◆ Selected excerpt
--- start ---

# Black Drum Tips and Tactics



## DrumintheSuds (Nov 19, 2007)

Thought I would start a discussion on one of if not my favorite fish to target in the surf. You see plenty of info and discussion on Pompano and Sea Mullet and other species but rarely read much on Black Drum......Perhaps we can get some good input on tips and tactics for these dudes

I enjoy targeting these fish because you can pretty much catch them year around on the beach. I tend to catch them where there is "defined" structure like points and sandbars with steep edges and in and around smaller pockets flanked by these structures. Pretty much anywhere you get current......I also do well with them on hard bottom flats where you get constant churning, sudsy water that keeps the feeding area flux with crabs, coquina clams and sandfleas. They are also a species that you will easily "overthrow" adn never know they were even feeding in front of you.

As far as bait goes sandfleas, blue crab and shrimp all produce but sometimes they prefer one of the three and nothing else so I keep all three handy.

I fish them like sea mullet with longer drops and prefer circle hooks (VERY SHARP CIRCLE HOOKS). These dudes can be sneaky light biters and will often pick the bait up and swim off to eat it which is another reason I like the longer drops on bottom rigs. Since I switched to lighter action steelhead rods I have found that I increased my catch ratio with these fish more than any other which I attribute to better bite detection. They seem to prefer a naked rig over a beaded rig (don't know why) but purple or green seem to be the colors of choice if you want to try a bead.

Anybody else have some input or tips? We need a fresh new discussion!


----------



## Raymo (Jan 11, 2011)

crab.crab.crab. /thread


----------



## DrumintheSuds (Nov 19, 2007)

And just to clarify I am referring to the smaller class fish under 10lbs not the 100lb brutes!


----------



## solid7 (Dec 31, 2010)

We use clams, crabs, dead shrimp.

Of all the fish that I've ever tried to catch, black drum seem to be the most sensitive to tides. Is it just me, or is that true?


----------



## DrumintheSuds (Nov 19, 2007)

solid7 said:


> We use clams, crabs, dead shrimp.
> 
> Of all the fish that I've ever tried to catch, black drum seem to be the most sensitive to tides. Is it just me, or is that true?


I agree. They can be like ghost showing up out of nowhere. I have caught many within an hour of the tide starting in and within an hour of turning out


----------



## DrumintheSuds (Nov 19, 2007)

Another tip....

You will often times find "craters" on the bar where black drum have been rooting and feeding........Look for them at low tide of course.


----------



## RuddeDogg (Mar 20, 2004)

--- end ---

◆ Exercise 1
In the black drum thread, which bead colors are recommended for anyone who wants to try a bead?

◆ Source data
--- start ---

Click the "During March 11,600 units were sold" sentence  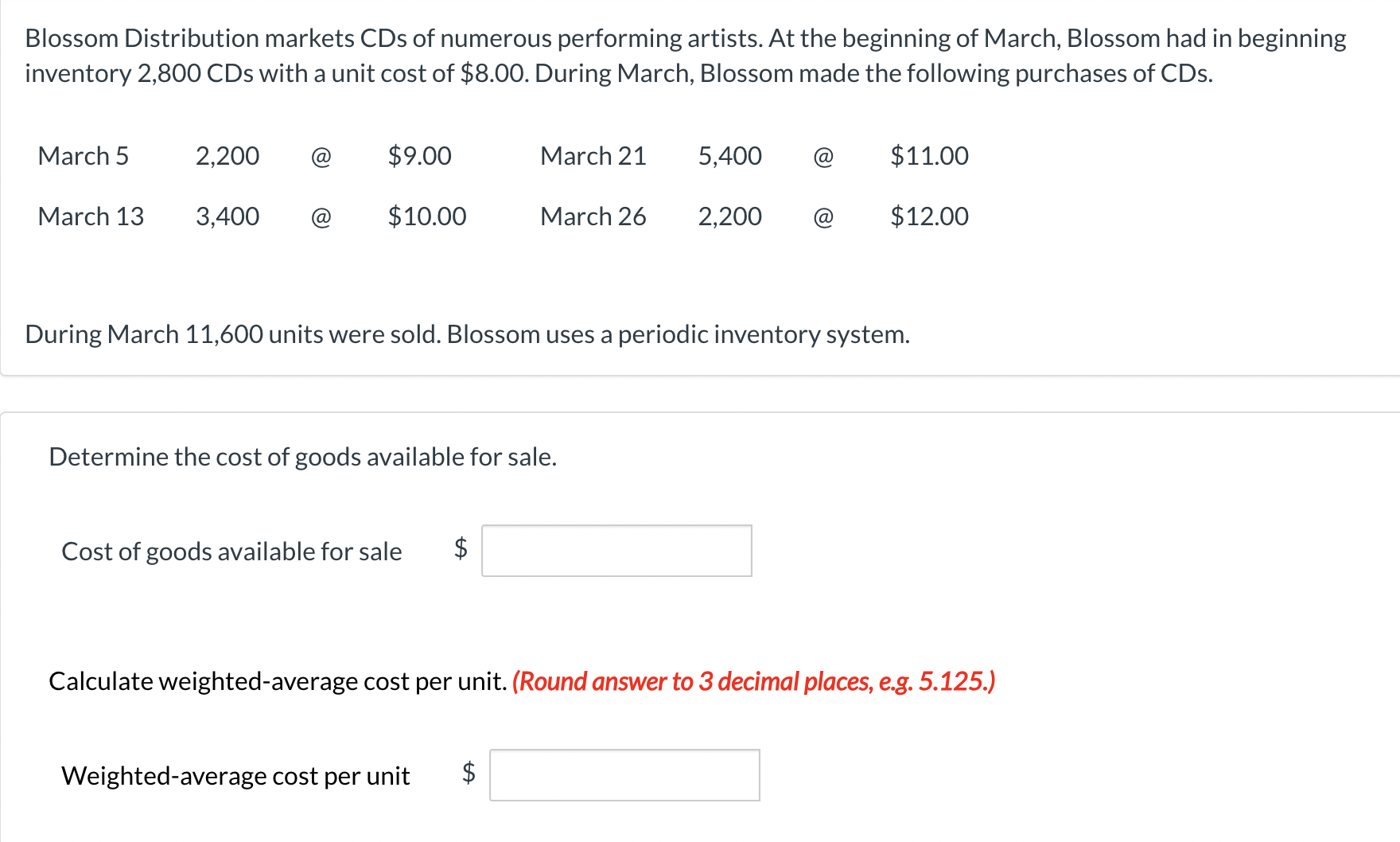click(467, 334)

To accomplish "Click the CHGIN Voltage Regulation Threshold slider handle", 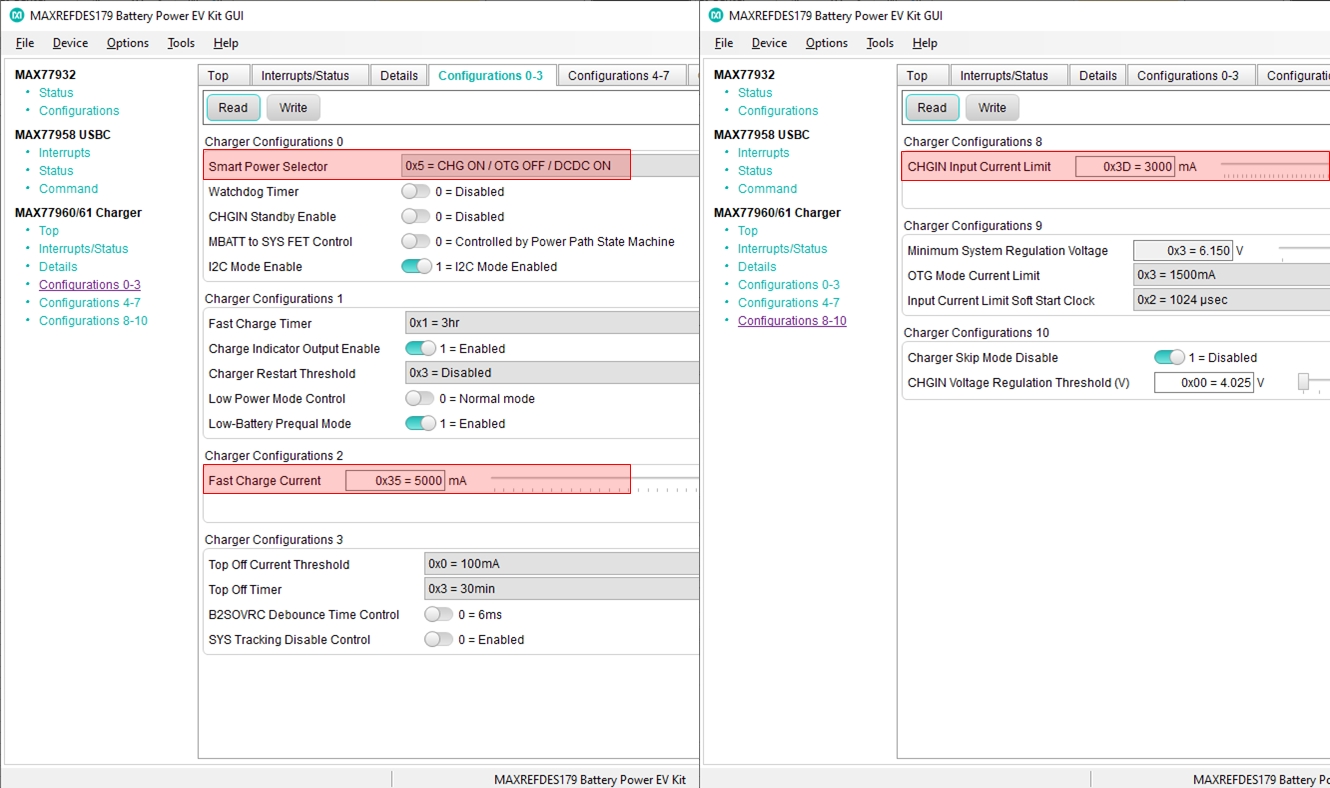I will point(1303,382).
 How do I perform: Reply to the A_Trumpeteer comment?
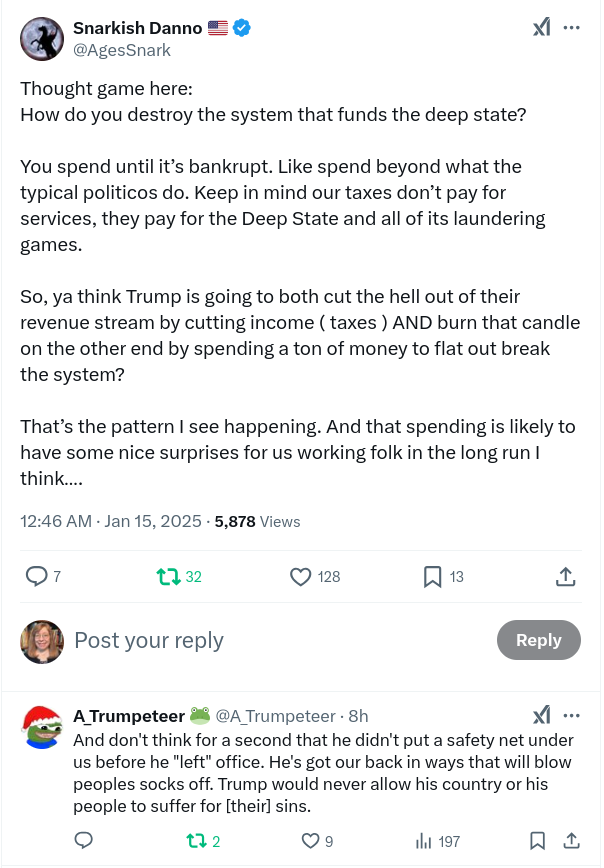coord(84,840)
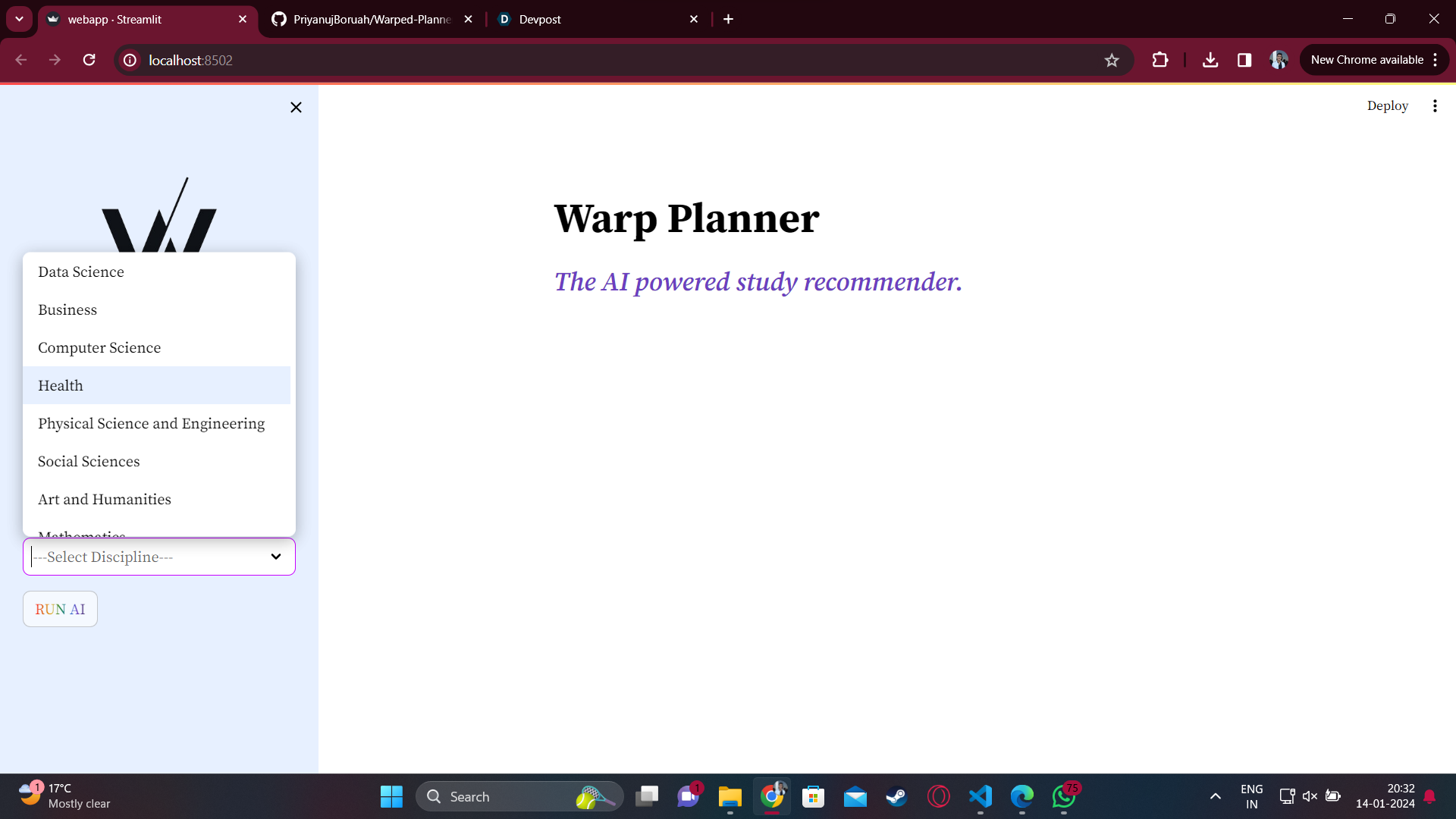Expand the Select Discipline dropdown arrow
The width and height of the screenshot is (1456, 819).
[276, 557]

--- end ---

◆ Exercise 2
Copy out the records from the line containing "How do I perform: Reply" through the end of the records, both included, and leave the pictures out.

◆ Exercise result 1
Purple or green.

◆ Exercise result 2
 How do I perform: Reply to the A_Trumpeteer comment?
coord(84,840)
Expand the Select Discipline dropdown arrow
The width and height of the screenshot is (1456, 819).
[276, 557]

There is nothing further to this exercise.